The pro-Nazi German-American Bund had a weekly newspaper the Deutscher Weckruf und Beobachter ("German Clarion and Observer"), and there were several other German-language papers pubished in New York in the thirties.
posted by orthogonality at 12:06 AM on August 9, 2009


Best answer: Hitler's name was appearing in front page headlines in the New York Times as early as 1930. This is the earliest front page headline I could find, from September 15th, 1930.
posted by Kattullus at 7:01 AM on August 9, 2009


I just re-read the first eight Nancy Drew books, and although they 1. are fiction and 2. were re-edited sometime in the late '50s to early '60s, they were originally written 1930–32 and draw upon a lot of customs of the time (metal "charge plates," anyone?)—and they feature several instances in which plainclothes local policemen (sometimes even in unmarked cars) play prominent roles that don't seem to have been edited in after the fact. While the frequency with which these plainclothesmen are assigned solely to protect the Drew household or a location Nancy's investigating seems a bit of a stretch, their existence in that time period doesn't feel out of place.
posted by limeonaire at 7:16 AM on August 9, 2009


Best answer: In the 30s would there be such a thing as plainsclothes police outside of the feds?

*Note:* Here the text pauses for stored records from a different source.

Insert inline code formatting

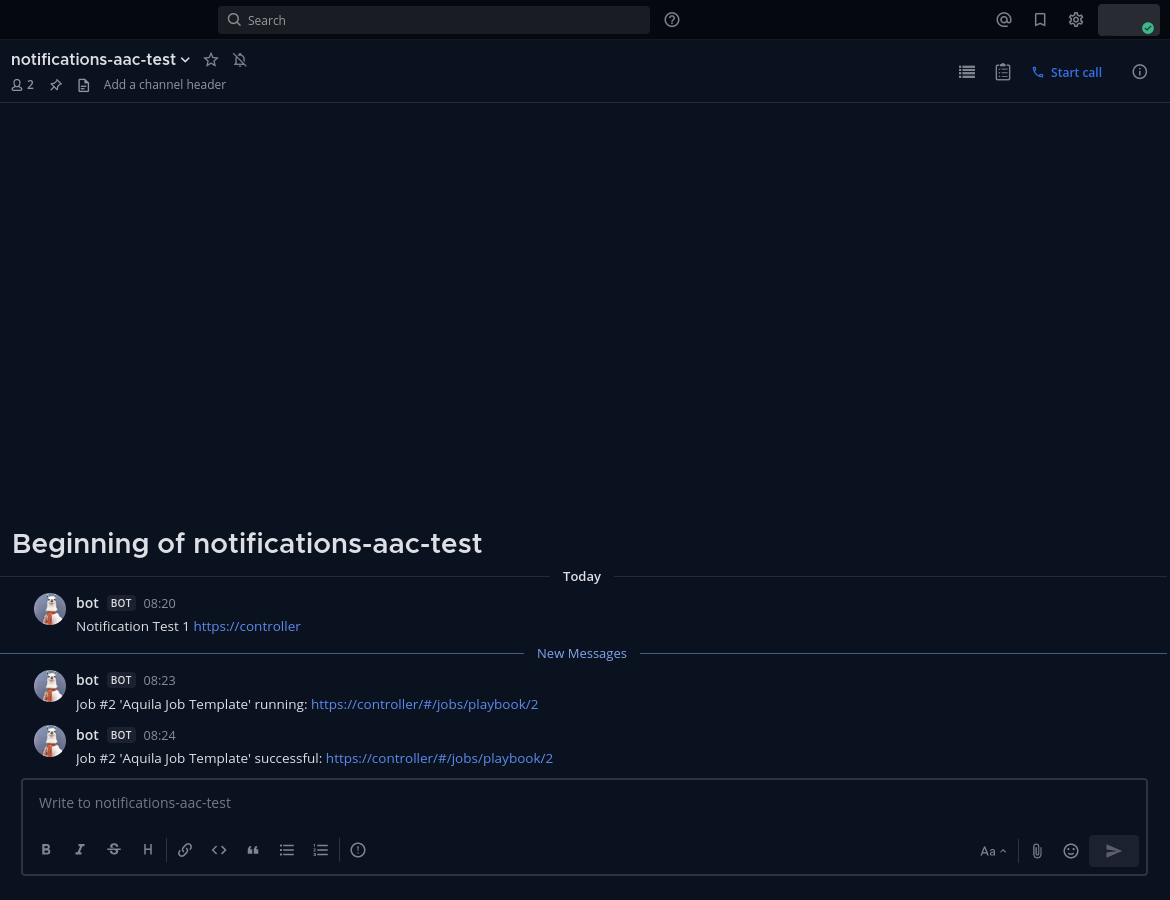pyautogui.click(x=219, y=850)
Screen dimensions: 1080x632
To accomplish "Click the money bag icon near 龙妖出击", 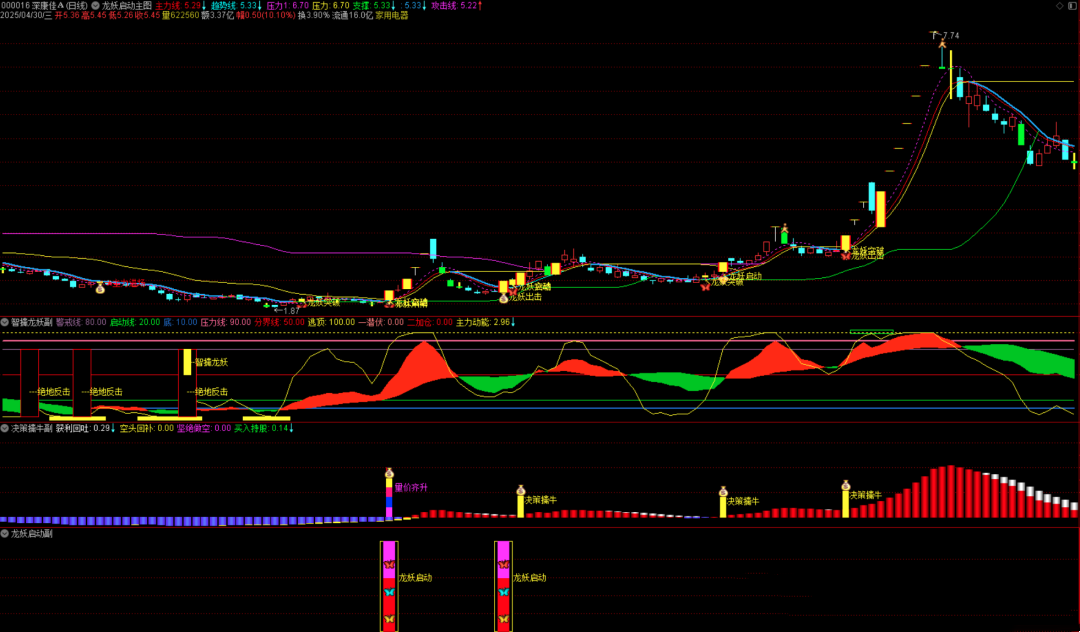I will tap(504, 299).
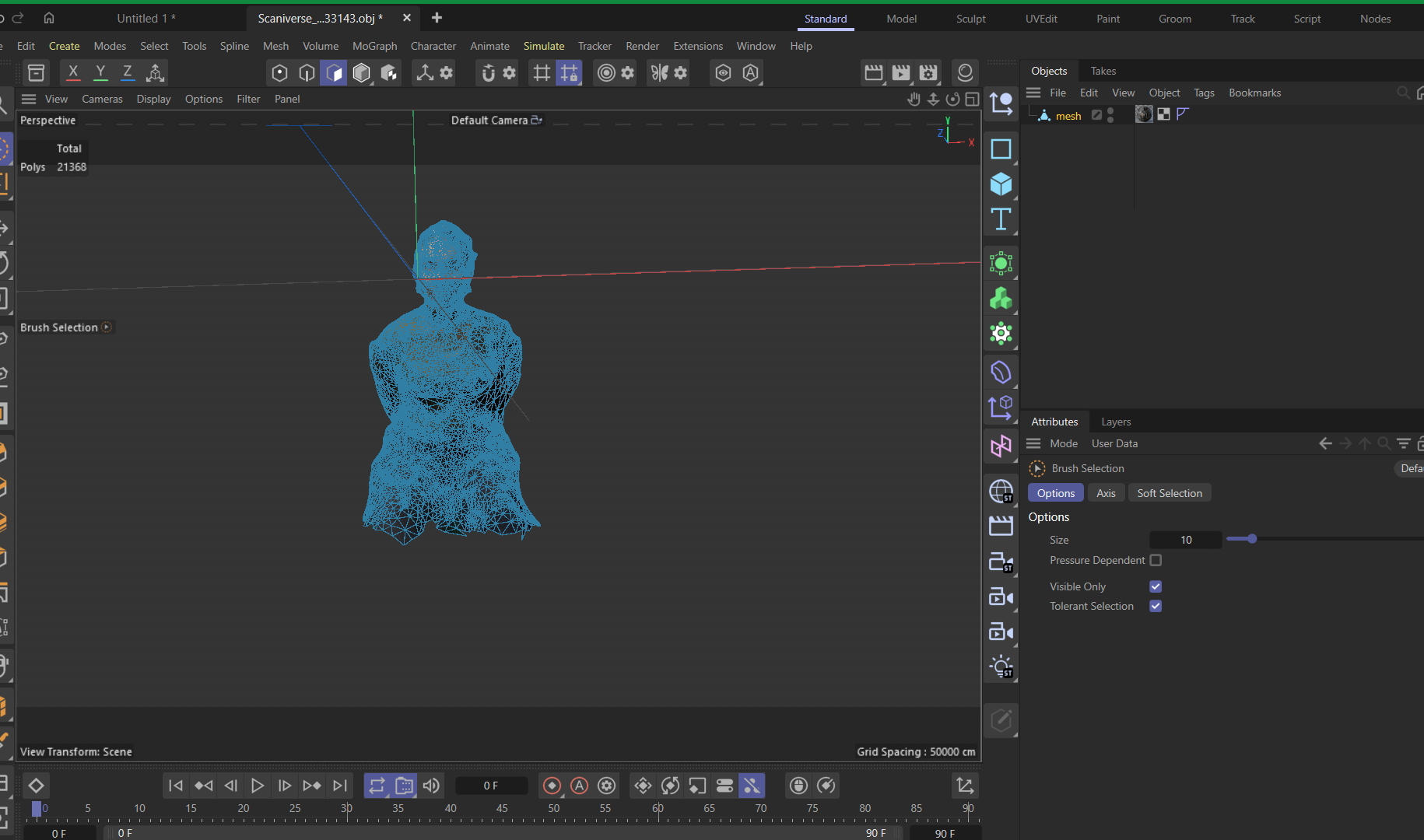Switch to the Layers panel tab

tap(1115, 422)
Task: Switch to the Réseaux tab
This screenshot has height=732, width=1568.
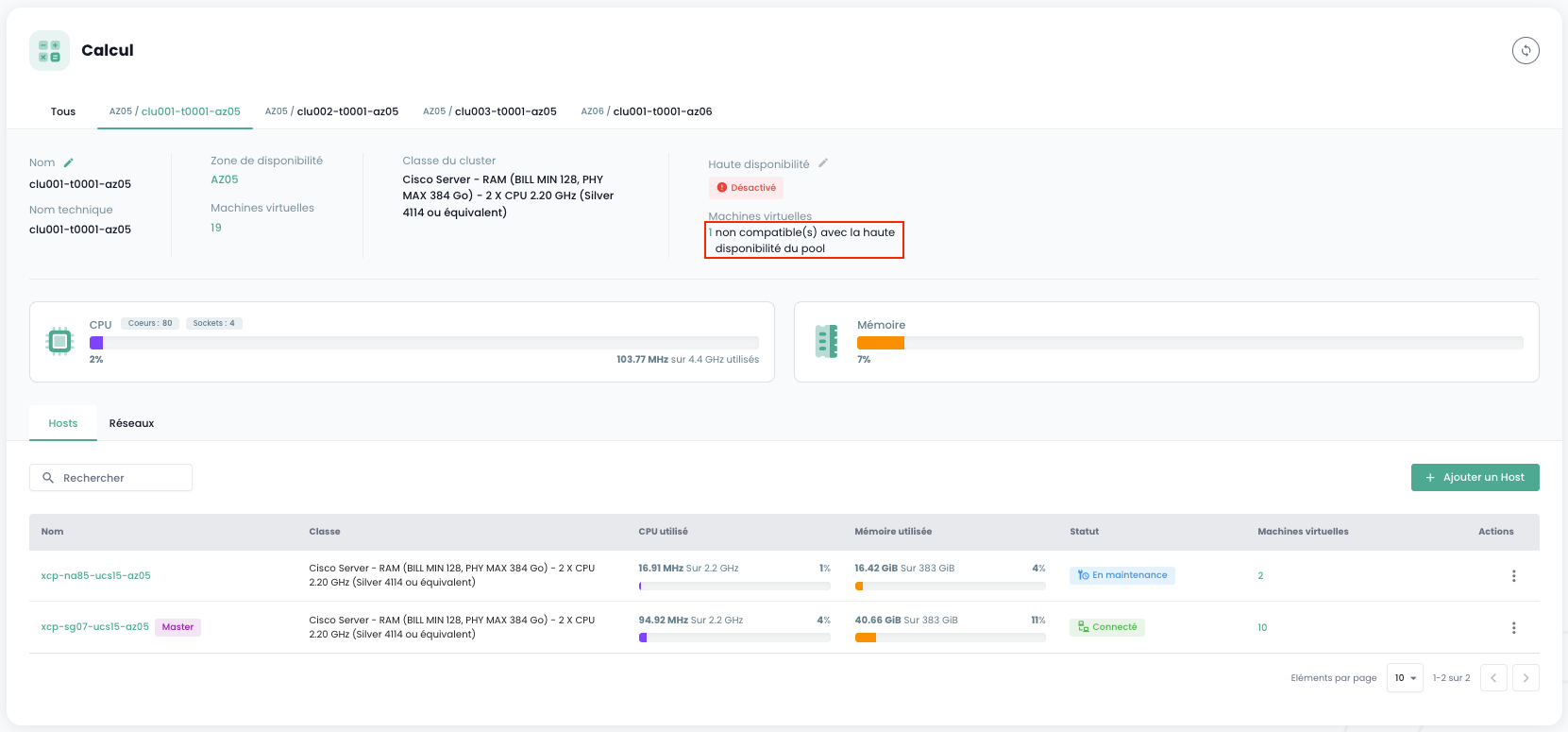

Yes. If you can get your hands on it, get the book New York Noir, which will show you exactly what the cops were wearing. But my copy of it shows many, many plainclothes policemen.
posted by Bookhouse at 9:27 AM on August 9, 2009


Best answer: As regards newspaper coverage, the best thing I know of is merely google news archive, which can be searched by date range. I use it all the time for work (one of my functions is Anachronism Police). Many actual texts are pay, but you'd be surprised what you can get from the OCRed snippets with clever search terms.

News archive is even useful for heat waves!
posted by zusty at 10:16 AM on August 9, 2009


Best answer: New York doesn't get super hot but it can get super muggy, which makes even 80 degrees unbearably unpleasant and sticky. A lot of residents flee the horrible late-august, soggy yellow-haze that makes everyone grumpy and tense. If you're using a horrible summer as a plot device, making it a dusty-yet-muggy-but-not-a-cloud-in-sight heat wave would ring true and give reason for everyone who can't get out of the city to be extra on edge.
posted by The Whelk at 3:54 PM on August 9, 2009


Best answer: Well, my beloved grandfather was a detective first class in NYC around that time. He wore a suit, a heavy coat (concealed his firearm) and a fedora. All the pics of him with his fellow detectives look the same. I don't have any pics of him in plainclothes that aren't packed away in a box somewhere, but if it helps, here he is :)
posted by jeanmari at 9:01 PM on August 9, 2009 [1 favorite]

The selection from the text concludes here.